**EXERCISE TEXT:**
=== Section Start ===
# Smoker went off partway through brisket smoke



## Sam123 (Jul 28, 2019)

Hi all.
I was smoking my first brisket in an electric smoker, and I think I set the timer wrong, so my smoker turned off partway through the smoke. I had hit the stall at 165degrees, and was waiting, and I realized that the temps were dropping. Went out and checked the smoker and realized that it had shut off. I started it back up again. The meat temp dropped to 157 on the thermometer and grill temp dropped from 245 down to 170. By my best estimate, the smoker was off for about 45mins before I started it back up again. Is the brisket still good to keep cooking and safe to serve to people? It didnt look like it ever got to the Danger Zone (which from what I was able to check online seems to be below 140degrees??) 
Sorry for the newbie question. 
Thanks in advance for any help/insight you can provide!!


----------



## olecrosseyes (Jul 28, 2019)

I believe you have no issues. Smoke away!


----------



## noboundaries (Jul 28, 2019)

You are absolutely fine. Keep on smokin'!


----------



## Sam123 (Jul 28, 2019)

Awesome!! Thanks so much!


----------



## chopsaw (Jul 28, 2019)
=== Section End ===
**THE DATA:**
=== Section Start ===
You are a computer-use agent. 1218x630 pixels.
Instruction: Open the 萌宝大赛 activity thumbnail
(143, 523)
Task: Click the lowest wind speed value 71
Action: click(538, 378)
=== Section End ===
**USING THE INFORMATION:**
1 - According to the brisket smoke thread, why did the poster think the brisket never reached the Danger Zone? Answer in one to three sentences.
2 - Print the brisket smoke thread between "Sorry for the" and "issues. Smoke away!", inclusive.
3 - Do these statements agree with the brisket smoke thread? Answer yes or no for each, and quote the words that decide it. (a) The smoker was off for about an hour. (b) The grill temperature dropped to 170. (c) This was the poster's first brisket.

**ANSWER LIST:**
1 - The meat temperature fell only to 157 degrees on the thermometer. The poster's online check put the Danger Zone below 140 degrees.

2 -
Sorry for the newbie question. 
Thanks in advance for any help/insight you can provide!!


----------



## olecrosseyes (Jul 28, 2019)

I believe you have no issues. Smoke away!

3 -
(a) No: "the smoker was off for about 45mins"
(b) Yes: "grill temp dropped from 245 down to 170"
(c) Yes: "I was smoking my first brisket in an electric smoker"